→ **TEXT UNDER STUDY**:
┌──
Thus the Beatitudes have a character of their own, as compared with the rest of the Sermon, both as to their substance and as to the form in which they are delivered, and in this respect they may be compared to the Decalogue itself, as contrasted with the many other moral rules and precepts which occur in the Book of Exodus or of Deuteronomy.
We can hardly be wrong in considering them in the light of this resemblance to the Decalogue as to the importance of their teaching, the position which they occupy in the legislation of the New Kingdom, and the particular form in which they are promulgated.
The new Creation
Some of the ancient writers have compared the words in which our Lord has laid down these great laws of His Kingdom, to the blessing spoken of in the first chapter of Genesis, when God saw what He had made, and that it was good, and blessed it, and they have seen in the solemn benedictions here pronounced by the Founder of the New Creation an indication of His identity with the God Who made the world.
Thus, when our Lord blessed the virtues or habits which are crowned in the Beatitudes, He blessed the work of His own hands, a new creation of grace far more beautiful and noble than the natural man, which was to reflect in every line His own image and likeness, and to derive from Him its fruitfulness and power and felicity.
The natural man grows and develops and operates and arrives at maturity by the silent working of the elements and vital principles of which his frame and substance are made up, under the blessing of his Creator: his relations with the universe around him, what he takes from it, what he gives to it, are the results of these conditions of his nature.
The new creature who is formed and fashioned by the Holy Ghost after the image of Christ, has to take his own part, under the guidance of grace, in his own growth to maturity and perfection, and the development of the spiritual powers which are given him in his new birth. And the laws and lines of his advance to the ripe fulness of strength and beauty which God designs for him are traced in the Beatitudes.
They are no chance enumeration of blessed qualities which might be otherwise arranged or to which more might be added, nor are their rewards accidental or distributed at random, or the mere undeserved bounty bestowed by royal munificence on qualities which have no correspondence with the blessings which they receive. The grace which generates them is gratuitous, the glory which crowns them is their own by the laws of the Kingdom of God.
Relation of the virtues and rewards
Thus it has been remarked that our Lord does not say that He will give the kingdom of heaven to the poor in spirit, or that He will make the meek possess the earth, or that He will show mercy unto the merciful, and so with the rest, though such language would certainly have been most true as well as most consoling; but He uses the form, that the kingdom of heaven is of the poor in spirit, and the like, in order that the reward may be understood to grow out of the virtue as the fruit out of the plant.
Thus we may understand the remark of many Christian authors who have written on these Beatitudes, that the blessing which our Lord affirms and decrees is twofold in each case, that is, that the virtue itself is blessed, and it is further blessed in that it has the reward and crown and fruit which He attaches to it. So that if by possibility, or for a time, the meek should not ‘inherit (or possess) the land,’ or the mourners not be comforted, or those who hunger and thirst after justice should not be satisfied, still they would be blessed because they are what they are.
└──
→ **WORK TASK 1**: Do these statements agree with the passage on the Beatitudes? (a) It compares the Beatitudes to the Decalogue. (b) It says our Lord promises that He will give the kingdom of heaven to the poor in spirit. (c) It says the rewards of the Beatitudes are distributed at random. Answer yes or no for each, quoting the deciding words.
→ **WORK TASK 2**: In the passage on the Beatitudes, what have some of the ancient writers compared our Lord's words to?

Collected data:
┌──
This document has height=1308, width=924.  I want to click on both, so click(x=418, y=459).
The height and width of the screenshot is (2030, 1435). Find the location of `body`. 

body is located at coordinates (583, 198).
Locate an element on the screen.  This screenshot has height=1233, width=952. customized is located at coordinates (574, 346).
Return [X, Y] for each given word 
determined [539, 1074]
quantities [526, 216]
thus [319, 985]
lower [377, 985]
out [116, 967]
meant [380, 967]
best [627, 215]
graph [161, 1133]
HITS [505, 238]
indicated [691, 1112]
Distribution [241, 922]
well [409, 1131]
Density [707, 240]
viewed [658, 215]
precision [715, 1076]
└──
→ **ANSWER AREA 1**:
(a) Yes: "they may be compared to the Decalogue itself"
(b) No: "our Lord does not say that He will give the kingdom of heaven to the poor in spirit"
(c) No: "nor are their rewards accidental or distributed at random"

→ **ANSWER AREA 2**: The blessing spoken of in the first chapter of Genesis.